Task details: Starting at the line that contains "Task: Click the Importa sfondo button", quote every line through the end of the entries, word for word, skipping the pictures.

Start of Material for this exercise

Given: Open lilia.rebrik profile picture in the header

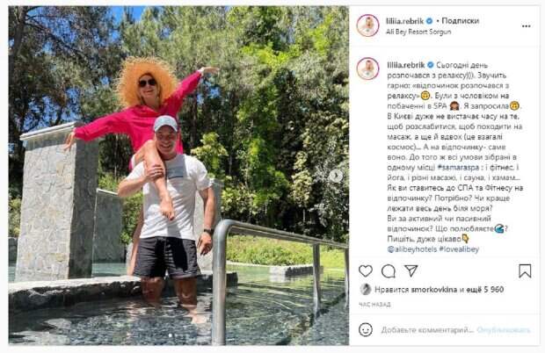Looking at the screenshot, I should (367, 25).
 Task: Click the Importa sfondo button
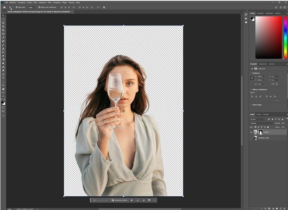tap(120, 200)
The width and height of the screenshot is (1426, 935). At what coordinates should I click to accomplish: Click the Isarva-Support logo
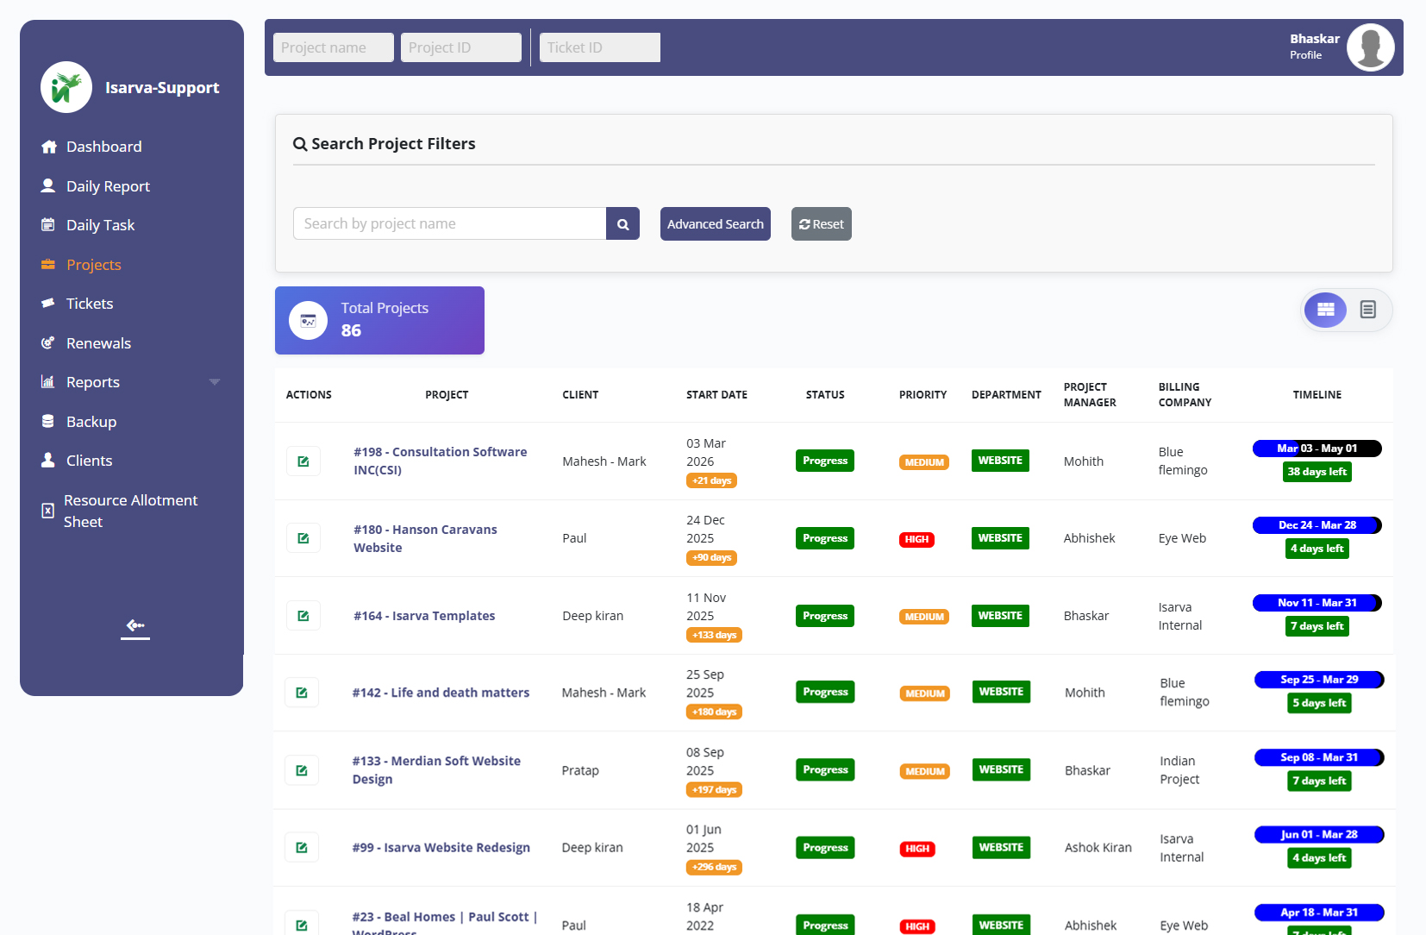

End of Material for this exercise

Finished exercise:
 Task: Click the Importa sfondo button
tap(120, 200)
The width and height of the screenshot is (1426, 935). At what coordinates should I click to accomplish: Click the Isarva-Support logo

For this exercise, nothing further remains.